Monday, September 14, 2015

Remembering 9.11.01


I was born 16 years after Japan's attack on Pearl Harbor, so my first memories were the iconic black and white photographs of the U.S. Navy fleet in flames. I'd see them every December on TV and in newspapers and magazines, along with remembrances for those lost and the tragic but decisive World War II that followed.

As powerful as those images continue to be, they do not carry the personal and visceral feelings I get when I see similarly iconic images of the 9/11 attack. Having seen it all that day, minute by minute, the jets striking the towers which then fell to the ground below, I was left with feelings of horror, powerlessness and anger.

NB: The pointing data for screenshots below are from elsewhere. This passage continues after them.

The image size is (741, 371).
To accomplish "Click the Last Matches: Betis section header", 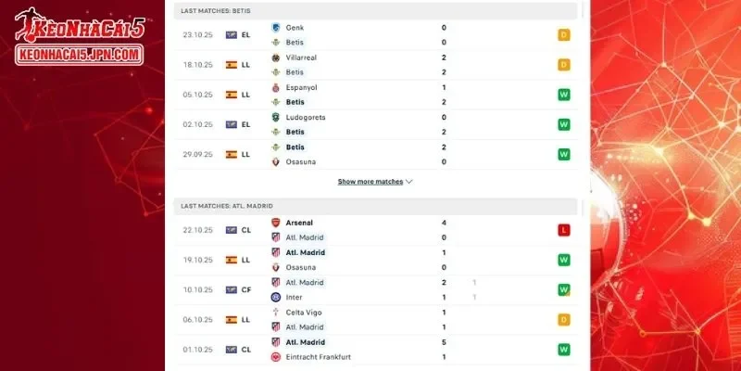I will (217, 8).
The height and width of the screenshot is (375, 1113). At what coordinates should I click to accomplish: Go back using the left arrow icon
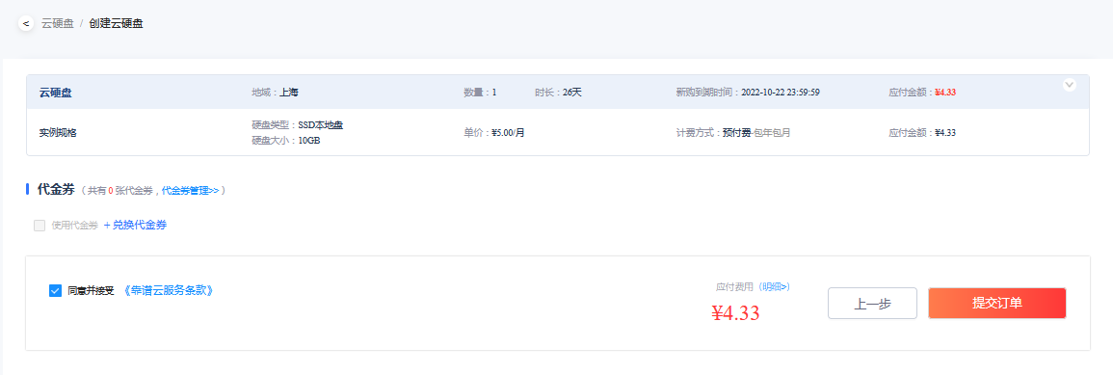[x=26, y=23]
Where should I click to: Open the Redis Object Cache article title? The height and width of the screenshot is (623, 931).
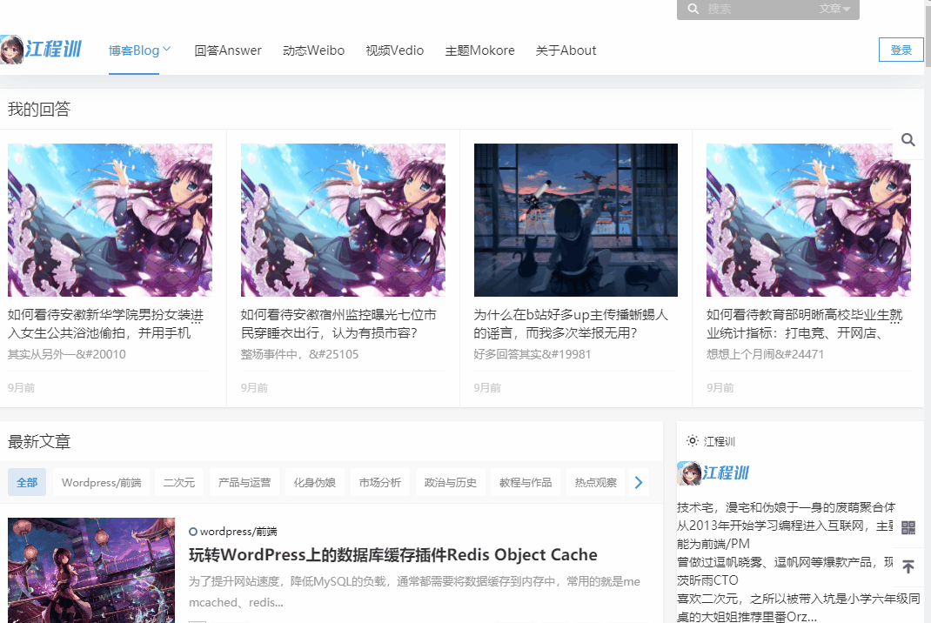[393, 555]
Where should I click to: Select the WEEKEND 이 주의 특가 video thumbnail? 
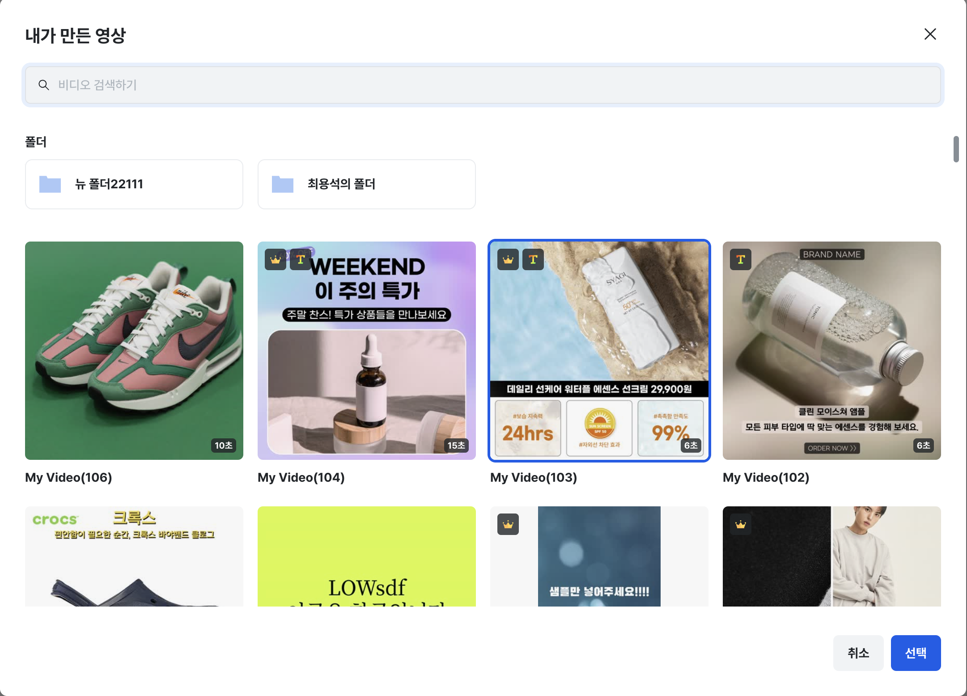click(367, 351)
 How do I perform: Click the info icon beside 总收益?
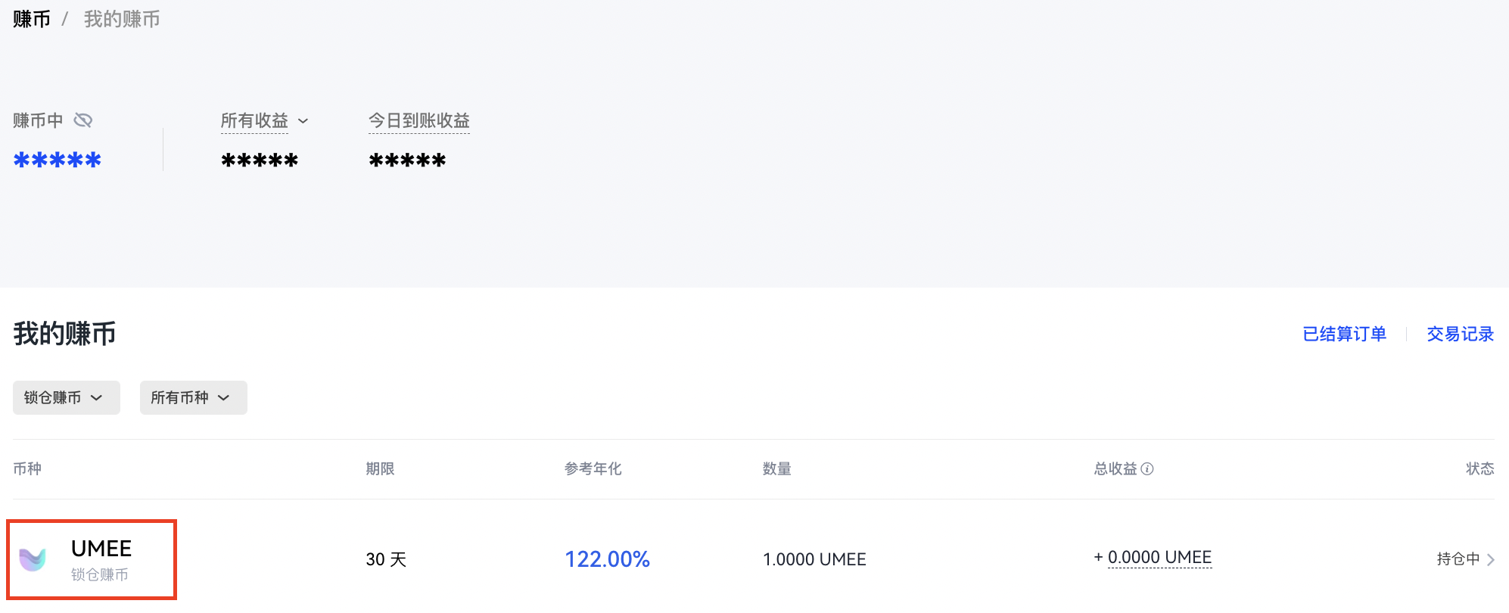[1147, 469]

That two wars quickly followed in a region that now knows new depths of inhumanity and barbarity makes those feelings slip to hopelessness.

Photographs ~ Robert Clark
The Washington Post estimates more than 50 million Americans have been born since 9/11, about 18 percent of all Americans. Soon those numbers will grow and become the voting majority. Future generations will face similar if not more catastrophic attacks. And they will have to make difficult decisions informed by history and the moral and geopolitical zeitgeist in their time.

To wage conventional war against flagless and nationless enemies? To change regimes? To rebuild nations? To imprison non-enemy combatants? To torture? To kill from the skies with drones armed with Hellfire missles?

Or will we find another way? And if not us, who?